Lebensgefährliche Seefahrten.

Kaum war das Glockengeläute im Walde verhallt, so verließ ich mit Sirkin, Ördek und einigen Ruderern in zwei Kähnen die Fähre, um Lotungen anzustellen und von dem See Göllme-ketti auf dem rechten Tarimufer eine Karte aufzunehmen. Der See ist kaum 10 Kilometer lang und liegt zwischen kolossalen Dünen eingebettet. Mit Hilfe der Strömung und der Ruder sausten unsere leichten Fahrzeuge in schwindelnder Fahrt stromabwärts und bogen in den schmalen Kanal ein, der den Fluß mit dem See verbindet, dessen hellgrüner, weißflockiger Spiegel sich weit nach Süden zog. Es wurde eine ganz gefährliche Ruderpartie, denn der Wind schwoll zu einem halben Sturme an. Schon auf dem Flusse hatten wir wieder halten und die Kähne ausschöpfen müssen, und nun hatten wir das ganze empörte Wasser vor uns und schossen unbedacht über seine falsche Tiefe hin. Tiefe, sagte ich? Ei bewahre, der See blieb lange so flach, daß zu befürchten war, die Kähne würden beim Abwärtstauchen gegen den Sandboden streifen, und wenn der Wogenschwall von der Seite kommt, kentert das Fahrzeug unfehlbar.
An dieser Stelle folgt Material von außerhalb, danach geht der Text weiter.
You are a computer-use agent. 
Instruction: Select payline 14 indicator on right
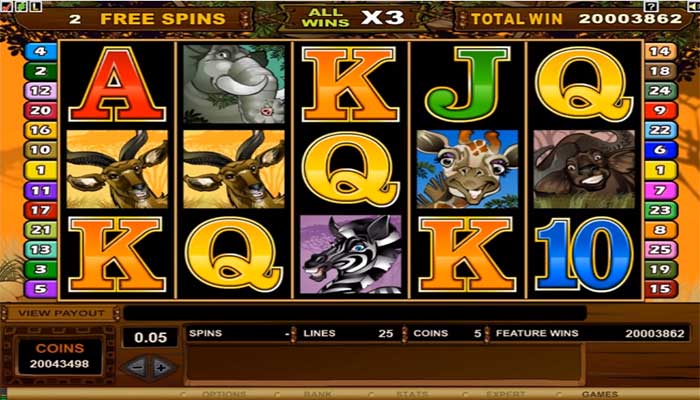[660, 51]
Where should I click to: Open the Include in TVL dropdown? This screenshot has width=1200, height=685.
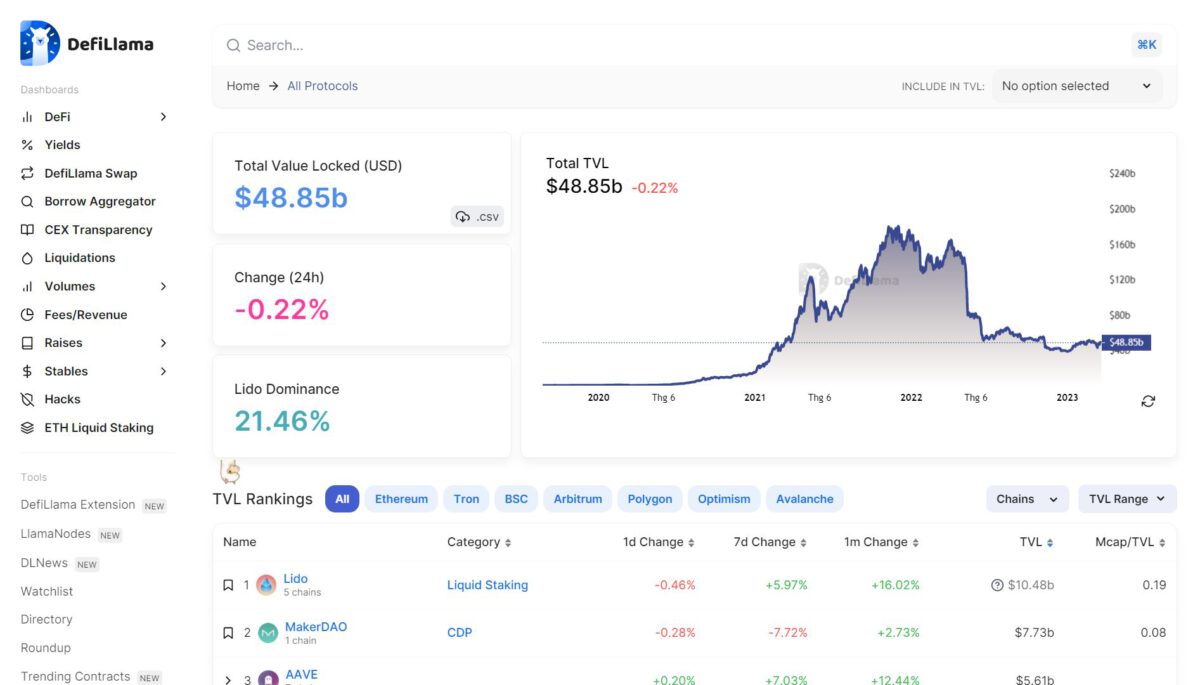pyautogui.click(x=1076, y=86)
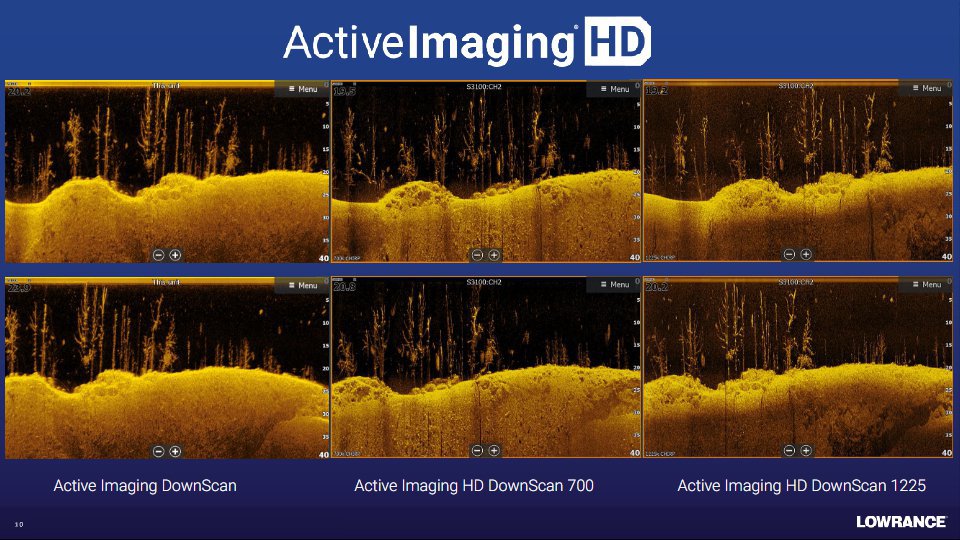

Selbst bei mäßigem Seegang sind die Lopkähne außerordentlich gefährlich. Solch ein Ding ist aus einem einzigen Pappelstamme ausgehauen, sein Boden ist also rund, weswegen ein ungeübter Ruderer nicht das Gleichgewicht halten kann; bei der geringsten Bewegung schlägt der Kahn um. Dieses Schlingern parieren die Lopleute jedoch mit ihren Rudern, die meistens im Wasser liegen, und im übrigen balancieren sie in ihren Kähnen ebenso sicher und gleichmütig wie wir auf unseren Stahlrossen.
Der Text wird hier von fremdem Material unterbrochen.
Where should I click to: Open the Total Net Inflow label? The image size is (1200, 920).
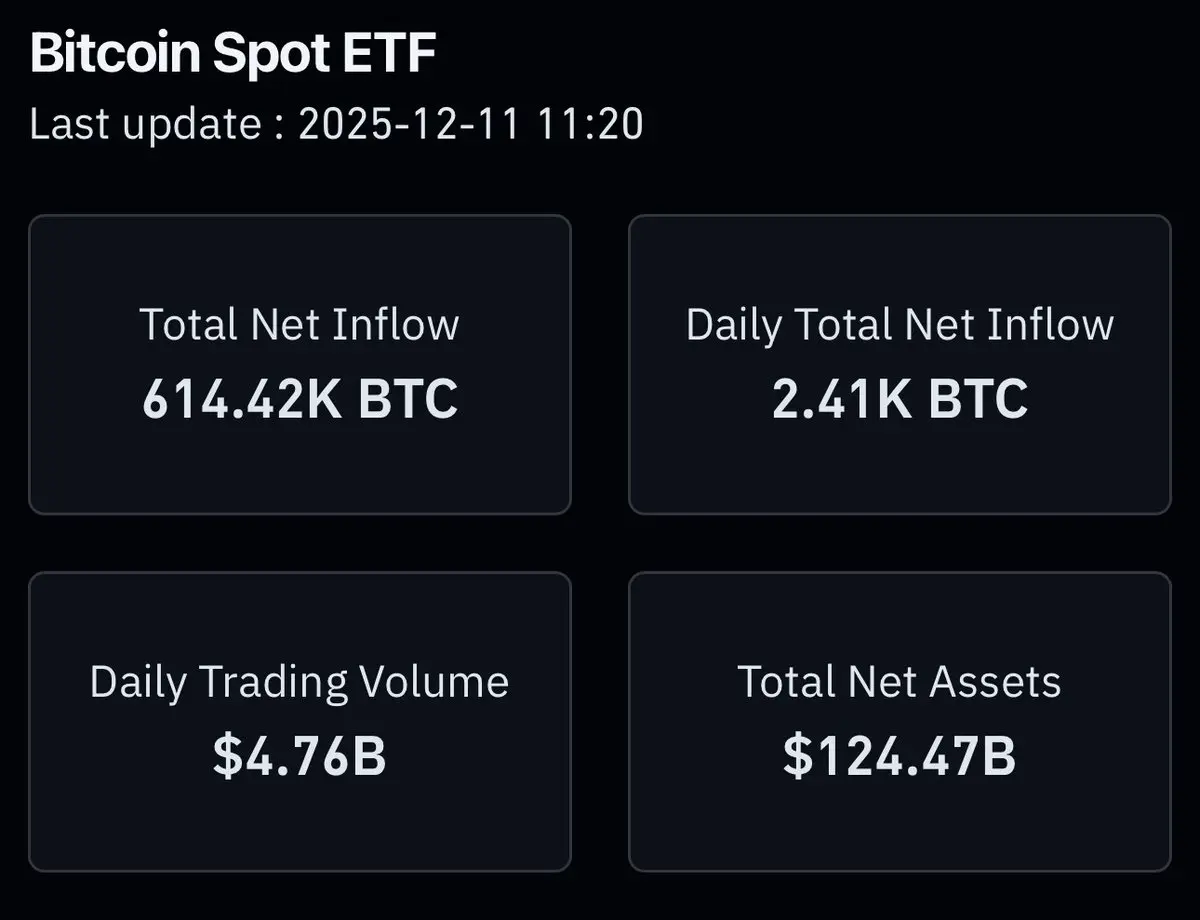point(299,325)
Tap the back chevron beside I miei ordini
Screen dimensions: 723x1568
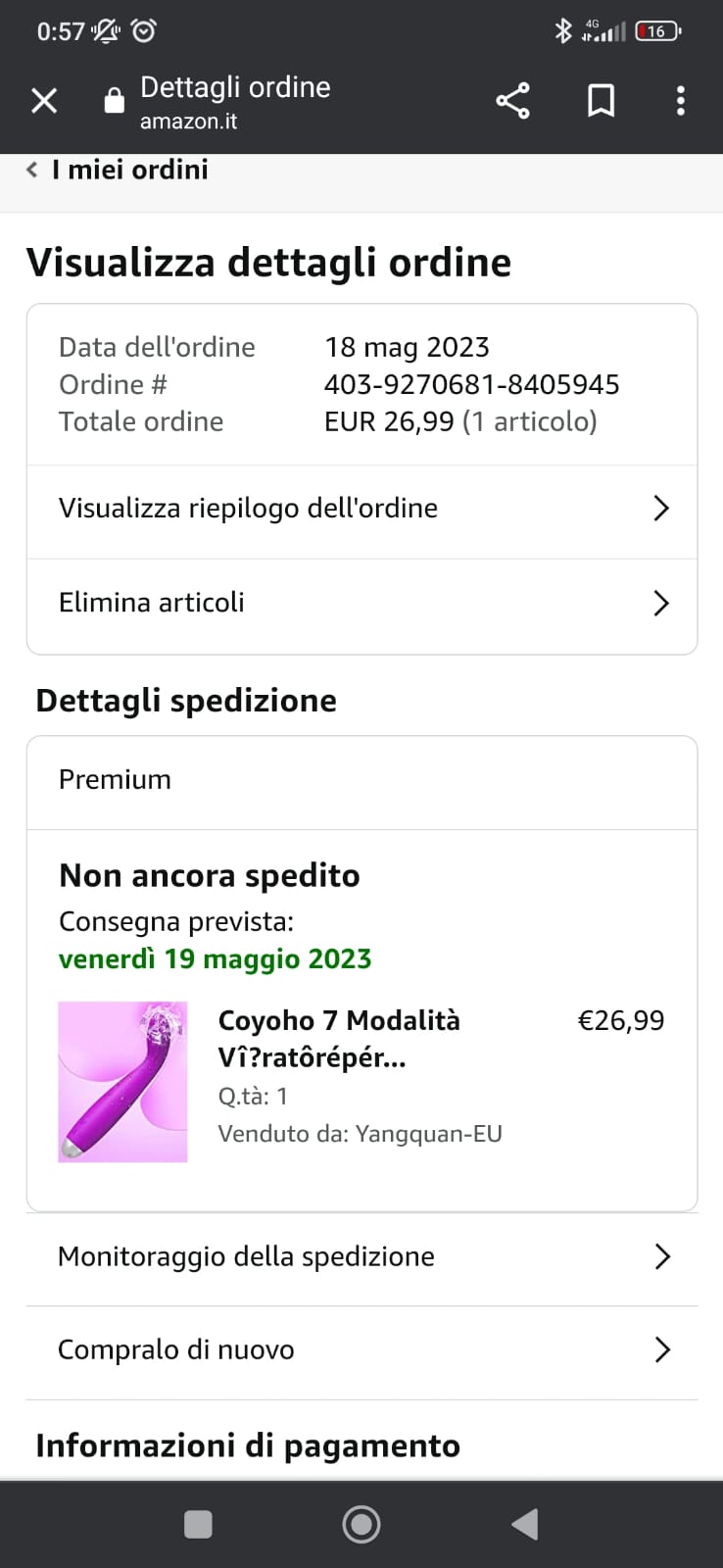pos(32,170)
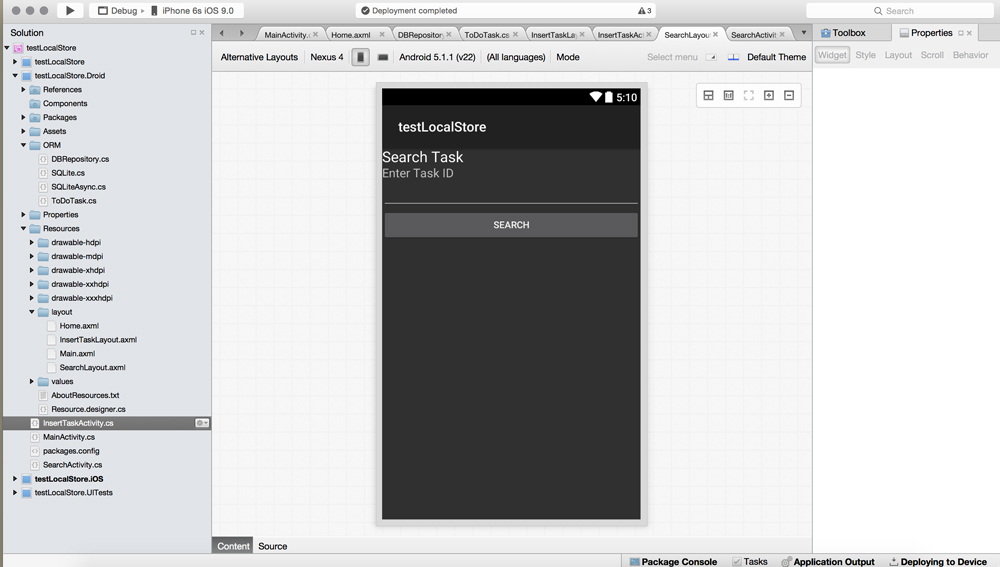The image size is (1000, 567).
Task: Open Android 5.1.1 (v22) version dropdown
Action: click(437, 57)
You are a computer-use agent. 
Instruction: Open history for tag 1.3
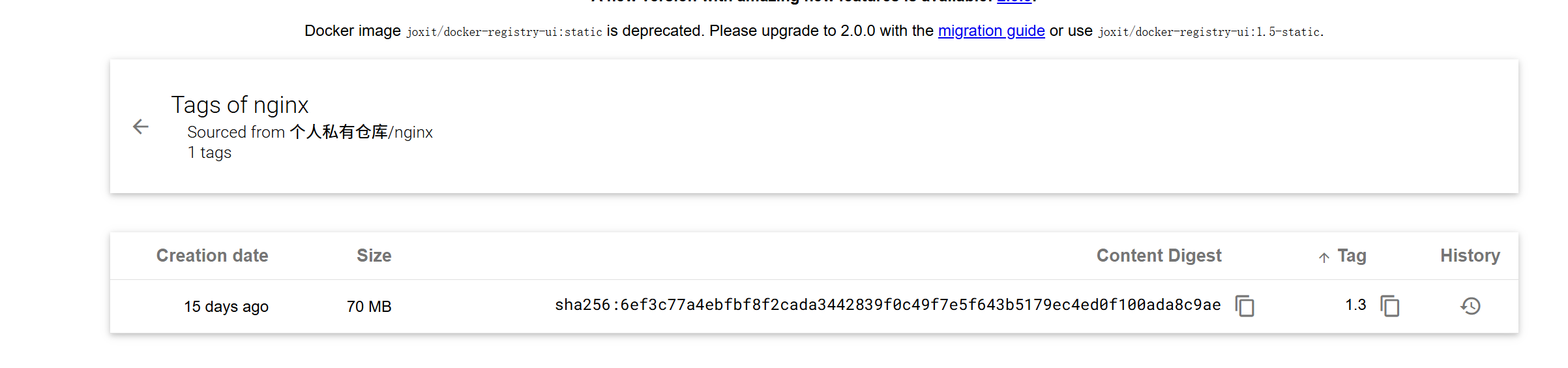click(x=1470, y=306)
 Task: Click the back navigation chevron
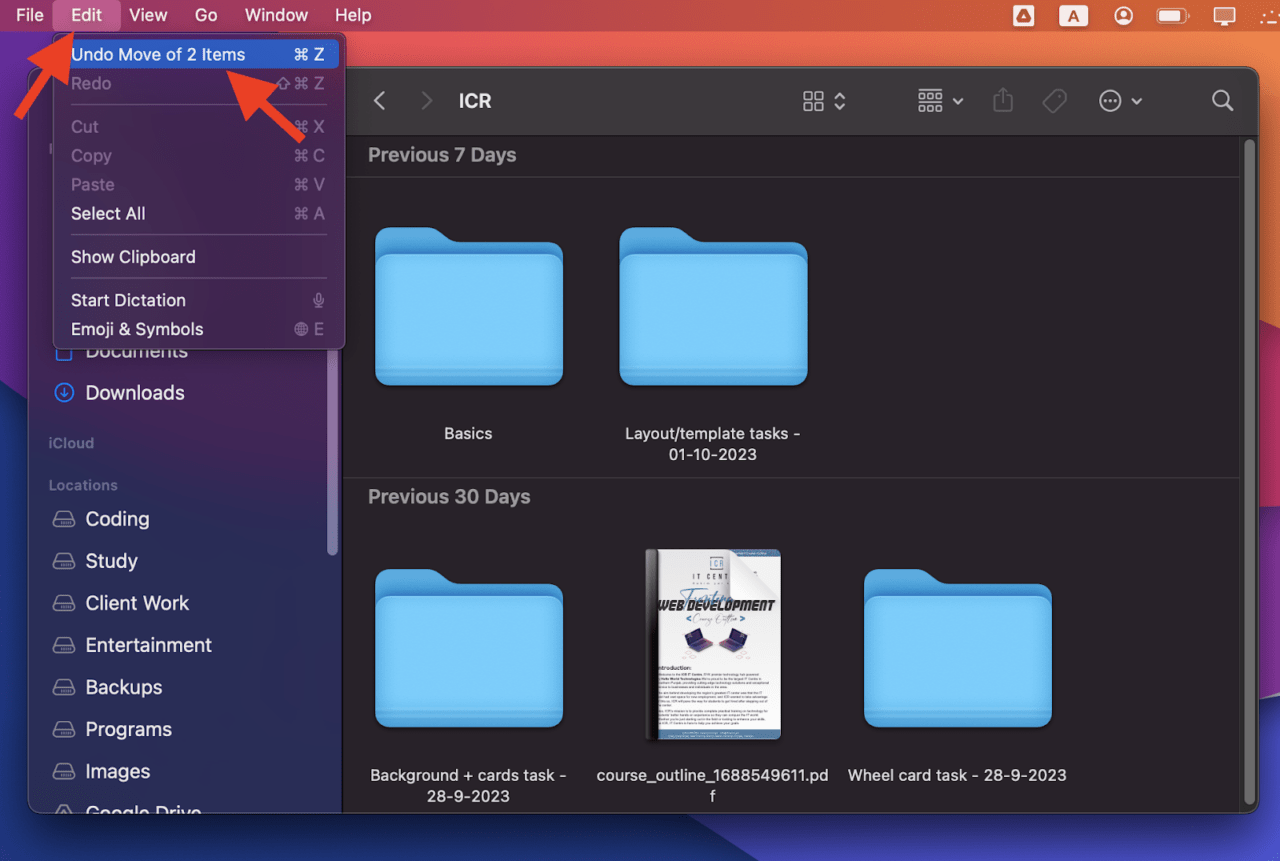click(379, 101)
Um Grundstöße zu vermeiden, mußten wir eine ziemliche Strecke vom Lande abhalten. Doch bald ging der See so hoch, daß ganze Wogenkämme über die niedrigen Relinge schlugen und ich mich in einem recht erfrischenden Sitzbade befand. Die Lage war spannend, aber für die Dauer unhaltbar. Die Kähne waren schon bis zur Hälfte mit Wasser gefüllt, und je tiefer sie lagen, desto leichter wurde den Wellen das Hineinschlagen. Plötzlich sank Sirkins Kahn und wurde von der Brandung hin und her geworfen. Die Leute wateten und schwammen ans Land, wo wir sie nach einer Weile ganz ruhig ihre Kleider ausringen sahen.
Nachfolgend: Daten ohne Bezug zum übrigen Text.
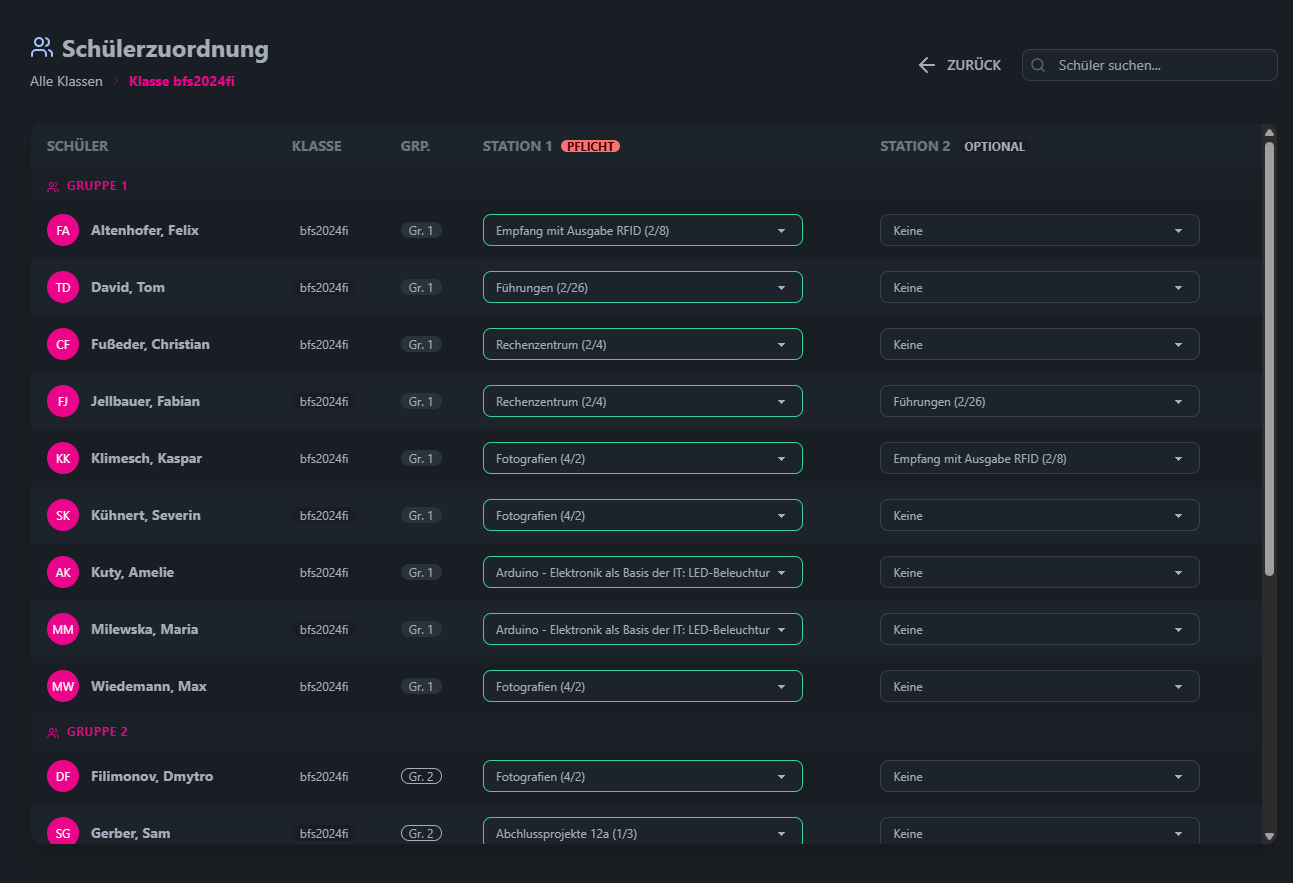Click the Schüler column header

(x=77, y=146)
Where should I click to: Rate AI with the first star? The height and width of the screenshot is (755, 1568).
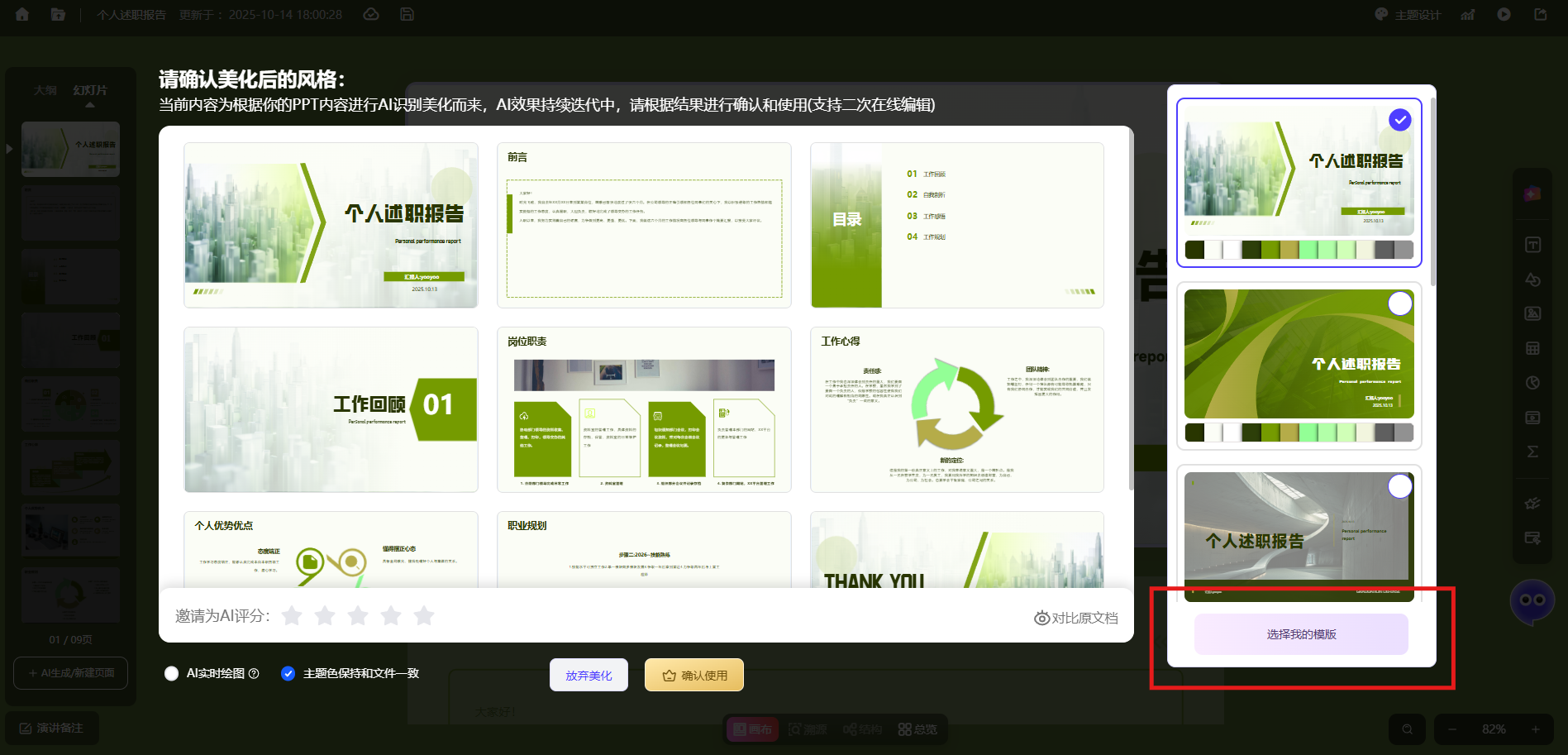(x=292, y=615)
Mein Kahn wurde wie eine Nußschale auf den Wellen umhergetrieben. Ich schöpfte das Wasser aus, während meine Ruderer sich abarbeiteten, was das Zeug halten wollte, und gerade auf das Land zusteuerten. Jeder Wellenkamm gab uns eine kalte Dusche; das Wasser gluckte und spritzte zwischen den Filzdecken, die meinen Sitzplatz bildeten. Der Atem stockt einem unwillkürlich bei jeder neu herankommenden Welle. Jetzt sinken wir, wir fahren in die Höhe und springen ins Wasser; zum Glück ist hier flaches Wasser, das uns nur bis zur Hüfte reicht. Meine Instrumente und Papiere konnten daher, wenn auch mit Mühe, gerettet werden.

In undurchdringlicher nächtlicher Finsternis wurde die Heimfahrt angetreten. Ich begreife nicht, wie unsere Ruderer zwischen den Sandbänken des Flusses hindurchfinden konnten, es ist aber Tatsache, daß wir nicht ein einziges Mal auf Grund stießen. Ein Feuer brannte am Ufer, und die »Salons« der Fähre waren erleuchtet, als wir an ihrer Seite anlegten.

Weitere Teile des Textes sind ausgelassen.